▸ Source data:
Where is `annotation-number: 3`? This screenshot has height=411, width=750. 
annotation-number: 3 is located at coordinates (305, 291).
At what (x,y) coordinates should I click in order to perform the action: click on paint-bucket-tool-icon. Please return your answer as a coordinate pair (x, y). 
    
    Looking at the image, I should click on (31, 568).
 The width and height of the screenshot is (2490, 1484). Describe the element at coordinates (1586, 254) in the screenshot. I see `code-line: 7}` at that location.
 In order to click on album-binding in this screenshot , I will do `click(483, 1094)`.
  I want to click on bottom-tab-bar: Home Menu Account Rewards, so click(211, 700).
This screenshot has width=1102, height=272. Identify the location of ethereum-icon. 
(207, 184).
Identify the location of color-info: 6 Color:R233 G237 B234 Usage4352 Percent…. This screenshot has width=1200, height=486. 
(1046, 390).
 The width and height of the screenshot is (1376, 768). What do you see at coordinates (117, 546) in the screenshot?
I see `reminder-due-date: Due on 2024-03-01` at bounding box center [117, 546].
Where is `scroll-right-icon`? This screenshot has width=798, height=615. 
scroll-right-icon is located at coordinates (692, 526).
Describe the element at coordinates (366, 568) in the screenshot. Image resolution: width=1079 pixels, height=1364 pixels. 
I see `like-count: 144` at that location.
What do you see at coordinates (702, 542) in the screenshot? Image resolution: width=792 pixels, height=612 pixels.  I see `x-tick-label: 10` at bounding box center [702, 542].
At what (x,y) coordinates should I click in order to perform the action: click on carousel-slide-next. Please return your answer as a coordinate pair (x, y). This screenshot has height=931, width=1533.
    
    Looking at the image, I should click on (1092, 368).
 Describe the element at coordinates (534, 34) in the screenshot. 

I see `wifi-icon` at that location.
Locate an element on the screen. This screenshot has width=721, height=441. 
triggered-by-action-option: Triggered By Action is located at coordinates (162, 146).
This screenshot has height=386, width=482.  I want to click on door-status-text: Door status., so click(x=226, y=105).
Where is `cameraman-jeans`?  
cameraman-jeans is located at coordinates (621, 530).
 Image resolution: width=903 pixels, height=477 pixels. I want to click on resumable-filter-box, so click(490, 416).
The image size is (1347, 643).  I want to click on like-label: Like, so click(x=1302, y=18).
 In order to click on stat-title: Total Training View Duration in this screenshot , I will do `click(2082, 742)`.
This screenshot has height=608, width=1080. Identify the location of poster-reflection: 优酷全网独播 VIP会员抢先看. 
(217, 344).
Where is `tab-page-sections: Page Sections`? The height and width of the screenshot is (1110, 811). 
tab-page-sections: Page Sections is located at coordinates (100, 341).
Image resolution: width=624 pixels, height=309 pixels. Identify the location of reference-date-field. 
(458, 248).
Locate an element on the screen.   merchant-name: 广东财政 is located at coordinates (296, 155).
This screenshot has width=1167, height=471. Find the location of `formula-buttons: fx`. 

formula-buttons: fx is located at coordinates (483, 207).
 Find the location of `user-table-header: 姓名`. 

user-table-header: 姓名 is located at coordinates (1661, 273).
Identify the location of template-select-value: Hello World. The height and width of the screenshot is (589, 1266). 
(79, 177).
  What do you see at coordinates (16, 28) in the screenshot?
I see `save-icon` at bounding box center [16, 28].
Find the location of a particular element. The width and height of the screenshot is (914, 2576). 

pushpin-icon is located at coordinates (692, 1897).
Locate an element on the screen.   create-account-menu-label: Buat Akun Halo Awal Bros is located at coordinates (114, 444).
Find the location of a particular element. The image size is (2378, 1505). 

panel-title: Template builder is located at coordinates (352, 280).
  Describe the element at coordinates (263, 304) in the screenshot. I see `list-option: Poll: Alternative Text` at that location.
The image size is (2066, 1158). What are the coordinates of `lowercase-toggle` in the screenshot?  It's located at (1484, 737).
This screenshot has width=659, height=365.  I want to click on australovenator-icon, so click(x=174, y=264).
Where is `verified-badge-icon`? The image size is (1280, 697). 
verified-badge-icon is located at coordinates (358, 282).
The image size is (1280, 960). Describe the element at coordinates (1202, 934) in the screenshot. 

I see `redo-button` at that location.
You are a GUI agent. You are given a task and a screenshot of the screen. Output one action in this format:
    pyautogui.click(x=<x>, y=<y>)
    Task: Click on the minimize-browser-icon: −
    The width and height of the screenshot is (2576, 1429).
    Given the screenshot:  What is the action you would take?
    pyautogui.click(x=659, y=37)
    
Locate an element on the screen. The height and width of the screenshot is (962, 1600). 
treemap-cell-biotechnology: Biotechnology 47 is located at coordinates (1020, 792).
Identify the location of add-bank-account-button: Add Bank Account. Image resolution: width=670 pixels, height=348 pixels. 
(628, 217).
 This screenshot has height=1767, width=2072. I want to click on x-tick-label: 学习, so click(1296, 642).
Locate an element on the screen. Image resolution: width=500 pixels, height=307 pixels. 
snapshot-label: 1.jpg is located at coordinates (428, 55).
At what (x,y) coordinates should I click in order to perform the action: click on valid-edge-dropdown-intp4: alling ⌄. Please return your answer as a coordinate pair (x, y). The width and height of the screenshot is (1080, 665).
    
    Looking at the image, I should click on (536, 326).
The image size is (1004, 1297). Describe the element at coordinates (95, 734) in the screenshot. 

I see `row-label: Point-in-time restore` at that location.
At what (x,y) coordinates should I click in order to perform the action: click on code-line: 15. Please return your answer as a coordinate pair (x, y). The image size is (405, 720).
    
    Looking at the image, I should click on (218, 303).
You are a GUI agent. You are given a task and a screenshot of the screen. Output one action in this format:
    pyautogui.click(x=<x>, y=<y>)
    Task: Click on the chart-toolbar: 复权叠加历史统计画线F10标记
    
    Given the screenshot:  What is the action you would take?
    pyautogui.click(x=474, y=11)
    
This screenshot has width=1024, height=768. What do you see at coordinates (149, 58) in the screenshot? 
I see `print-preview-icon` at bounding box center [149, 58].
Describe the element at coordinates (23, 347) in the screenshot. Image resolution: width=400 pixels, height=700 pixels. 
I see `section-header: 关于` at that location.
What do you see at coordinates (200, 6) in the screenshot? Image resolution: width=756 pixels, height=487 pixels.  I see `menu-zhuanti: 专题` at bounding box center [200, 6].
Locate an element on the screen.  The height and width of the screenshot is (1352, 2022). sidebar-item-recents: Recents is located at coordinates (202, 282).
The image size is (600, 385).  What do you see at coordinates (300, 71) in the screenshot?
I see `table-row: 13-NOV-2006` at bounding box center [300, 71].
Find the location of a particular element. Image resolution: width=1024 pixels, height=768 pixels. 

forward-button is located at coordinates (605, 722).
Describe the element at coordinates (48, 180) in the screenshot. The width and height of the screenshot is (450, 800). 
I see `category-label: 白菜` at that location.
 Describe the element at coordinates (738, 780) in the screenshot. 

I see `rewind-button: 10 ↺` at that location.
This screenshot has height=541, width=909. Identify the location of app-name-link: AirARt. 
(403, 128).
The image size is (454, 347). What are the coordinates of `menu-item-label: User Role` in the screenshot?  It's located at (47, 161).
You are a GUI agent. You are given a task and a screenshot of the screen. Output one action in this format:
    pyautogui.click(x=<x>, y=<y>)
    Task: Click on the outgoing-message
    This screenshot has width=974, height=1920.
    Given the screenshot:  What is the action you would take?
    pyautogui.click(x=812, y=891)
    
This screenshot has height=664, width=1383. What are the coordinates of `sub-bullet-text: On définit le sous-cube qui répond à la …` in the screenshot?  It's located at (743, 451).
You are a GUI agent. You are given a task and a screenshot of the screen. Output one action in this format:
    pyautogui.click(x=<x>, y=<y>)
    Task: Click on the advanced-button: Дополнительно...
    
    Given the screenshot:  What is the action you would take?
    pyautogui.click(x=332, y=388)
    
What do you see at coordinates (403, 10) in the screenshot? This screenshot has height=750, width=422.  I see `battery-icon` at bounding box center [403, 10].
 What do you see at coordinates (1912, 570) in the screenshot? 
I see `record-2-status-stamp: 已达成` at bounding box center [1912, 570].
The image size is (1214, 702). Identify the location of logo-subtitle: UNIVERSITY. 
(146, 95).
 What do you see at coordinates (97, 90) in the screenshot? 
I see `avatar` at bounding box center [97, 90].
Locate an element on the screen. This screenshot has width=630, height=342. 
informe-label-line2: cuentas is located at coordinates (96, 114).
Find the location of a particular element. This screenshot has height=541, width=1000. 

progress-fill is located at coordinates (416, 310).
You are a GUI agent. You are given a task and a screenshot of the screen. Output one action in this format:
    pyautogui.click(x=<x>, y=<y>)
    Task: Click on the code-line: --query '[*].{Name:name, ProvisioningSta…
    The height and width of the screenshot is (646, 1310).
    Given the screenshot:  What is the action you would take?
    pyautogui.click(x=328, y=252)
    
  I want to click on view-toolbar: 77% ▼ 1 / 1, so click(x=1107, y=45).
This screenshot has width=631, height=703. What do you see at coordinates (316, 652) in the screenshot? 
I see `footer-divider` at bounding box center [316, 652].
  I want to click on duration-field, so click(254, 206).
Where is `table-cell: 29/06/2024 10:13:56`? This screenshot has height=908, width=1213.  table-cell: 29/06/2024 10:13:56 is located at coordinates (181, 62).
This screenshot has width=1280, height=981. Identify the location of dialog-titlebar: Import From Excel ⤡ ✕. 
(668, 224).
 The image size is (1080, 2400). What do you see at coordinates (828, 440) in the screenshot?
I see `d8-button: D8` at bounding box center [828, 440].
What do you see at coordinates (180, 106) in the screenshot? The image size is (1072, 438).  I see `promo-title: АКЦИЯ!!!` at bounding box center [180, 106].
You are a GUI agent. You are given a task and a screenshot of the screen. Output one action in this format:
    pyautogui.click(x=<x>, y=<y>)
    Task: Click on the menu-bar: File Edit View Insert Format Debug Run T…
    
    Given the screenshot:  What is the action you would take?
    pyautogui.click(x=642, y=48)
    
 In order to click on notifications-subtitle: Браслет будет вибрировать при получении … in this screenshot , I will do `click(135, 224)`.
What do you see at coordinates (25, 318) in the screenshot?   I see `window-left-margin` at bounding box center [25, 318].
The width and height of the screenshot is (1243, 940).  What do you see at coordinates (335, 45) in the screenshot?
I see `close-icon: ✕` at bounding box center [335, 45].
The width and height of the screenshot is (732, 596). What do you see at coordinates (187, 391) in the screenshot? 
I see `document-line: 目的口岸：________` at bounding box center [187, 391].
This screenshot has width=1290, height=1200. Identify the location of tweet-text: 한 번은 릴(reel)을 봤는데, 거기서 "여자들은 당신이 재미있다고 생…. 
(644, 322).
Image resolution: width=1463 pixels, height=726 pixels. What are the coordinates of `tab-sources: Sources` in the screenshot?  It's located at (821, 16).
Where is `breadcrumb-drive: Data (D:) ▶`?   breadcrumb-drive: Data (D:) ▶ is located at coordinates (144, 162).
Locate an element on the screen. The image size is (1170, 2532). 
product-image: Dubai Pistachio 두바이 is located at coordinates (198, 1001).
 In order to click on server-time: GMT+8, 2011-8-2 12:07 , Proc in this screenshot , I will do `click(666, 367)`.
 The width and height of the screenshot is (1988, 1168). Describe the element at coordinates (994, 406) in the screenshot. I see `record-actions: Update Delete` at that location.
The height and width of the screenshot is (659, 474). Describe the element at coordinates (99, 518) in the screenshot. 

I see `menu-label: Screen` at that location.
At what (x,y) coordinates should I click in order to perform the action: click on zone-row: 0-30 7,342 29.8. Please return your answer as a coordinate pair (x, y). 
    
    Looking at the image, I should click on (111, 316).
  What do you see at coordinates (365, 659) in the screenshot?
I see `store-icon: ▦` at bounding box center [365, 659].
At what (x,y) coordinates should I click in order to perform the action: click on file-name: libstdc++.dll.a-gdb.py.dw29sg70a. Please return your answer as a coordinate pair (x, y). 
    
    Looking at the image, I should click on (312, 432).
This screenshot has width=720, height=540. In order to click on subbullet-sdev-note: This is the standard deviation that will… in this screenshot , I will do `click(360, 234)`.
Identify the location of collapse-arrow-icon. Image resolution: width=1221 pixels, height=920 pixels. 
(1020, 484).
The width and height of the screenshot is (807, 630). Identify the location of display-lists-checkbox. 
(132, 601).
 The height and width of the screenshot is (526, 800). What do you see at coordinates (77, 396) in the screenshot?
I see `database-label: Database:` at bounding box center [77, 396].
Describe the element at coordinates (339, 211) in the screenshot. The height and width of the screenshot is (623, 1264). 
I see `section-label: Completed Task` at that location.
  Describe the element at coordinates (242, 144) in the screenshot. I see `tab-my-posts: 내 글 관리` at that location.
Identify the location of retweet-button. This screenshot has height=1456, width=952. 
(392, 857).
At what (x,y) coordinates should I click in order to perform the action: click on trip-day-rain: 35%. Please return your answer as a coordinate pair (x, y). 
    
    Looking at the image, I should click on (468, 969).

▸ Problem:
Collect every line of the records above that contains the string "will", copying each one in full.

▸ Solution for this exercise:
 In order to click on album-binding in this screenshot , I will do `click(483, 1094)`.
 In order to click on stat-title: Total Training View Duration in this screenshot , I will do `click(2082, 742)`.
 In order to click on notifications-subtitle: Браслет будет вибрировать при получении … in this screenshot , I will do `click(135, 224)`.
 In order to click on server-time: GMT+8, 2011-8-2 12:07 , Proc in this screenshot , I will do `click(666, 367)`.
This screenshot has width=720, height=540. In order to click on subbullet-sdev-note: This is the standard deviation that will… in this screenshot , I will do `click(360, 234)`.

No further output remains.